The nationalist tenor of the controversy over whether the United Kingdom should return the storied Kohinoor diamond to India reveals the grudging peace that India has made with its colonial past. It is perfectly legitimate and understandable for a country to demand the return of a piece of its heritage that is in the possession of another country. The aggrieved country is also well within its rights to pursue legal, diplomatic and other measures to seek the return of such treasures. But in the Kohinoor’s case, even the Indian government has admitted that it is difficult to draw simplistic conclusions on the ownership of the much-vaunted diamond. At least four or five nations can lay claim to the diamond: India, Pakistan, Afghanistan, Iran and the UK based on the stone’s historical journey in past centuries across what are today’s geographic borders. Persian invader Nader Shah is believed to have carried away the diamond from Delhi after defeating the Mughals. But it soon passed into the hands of his Afghan allies and was gifted to Maharaja Ranjit Singh of Punjab, whose capital was at Lahore. However, his 11-year-old son Duleep Singh surrendered the Kohinoor to the British after the Second Anglo-Sikh War in 1849 as part of war reparations.
For those demanding the Kohinoor’s return, its possession in British hands is a repugnant reminder of India’s subjugation. Their contention for demanding the stone back is that the child king was “cheated” into surrendering a “national” treasure. Assuming that this claim is true, where does one begin when accounting for the wrongs committed by the British Raj. Does one begin from the fortunes amassed by British peers like Robert Clive through imposing a huge revenue burden on Bengal after the Battle of Plassey? Or does one wind the clock forward to Independence and Partition? Most post-colonial societies carry with them the burden, ignominy and angst of having been subjected to economic exploitation and militaristic and political subjugation. India is no different but it can be argued that the country’s successful democratic and multicultural experiment has helped to paper over many of the cracks in the collective consciousness. The nationalistic fervour of the freedom struggle was greatly aided by pioneering economic studies on the “Drain of Wealth” from India. But over a century later, it is not this great transfer of wealth from the Indian sub-continent to European shores which lasted for 190 years, that is at the centre of the latest controversy. The discourse, instead, has been reduced to an object of singular, sensational and symbolic value: a mere diamond.

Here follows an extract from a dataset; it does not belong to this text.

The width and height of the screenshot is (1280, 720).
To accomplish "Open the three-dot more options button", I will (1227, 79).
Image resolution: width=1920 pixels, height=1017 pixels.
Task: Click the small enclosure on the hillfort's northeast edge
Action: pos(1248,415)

As Shashi Tharoor did so eloquently at the Oxford Union Debate in July 2015, it is important to remind Britain of how it contributed to the pauperisation of India. However, it is unlikely that the 21st century nationalists who moved the public interest litigation in the Supreme Court of India for the return of the Kohinoor are aware of such nuances. It is for the British government to voluntarily decide upon reparations for the colonial loot and the return of the Kohinoor and such other sub-continental treasures. The central government has recognised this factum and told the Supreme Court that the Kohinoor was gifted away and not stolen and hence cannot be reclaimed. The Kohinoor will remain a symbol of what India lost to foreign powers when its principalities began crumbling under internal feuds, economic stagnation and cultural isolation. The demand for its return on purported grounds like cheating and theft betrays the futile attempt to recreate history in sympathetic hues and mindless glorification of the past.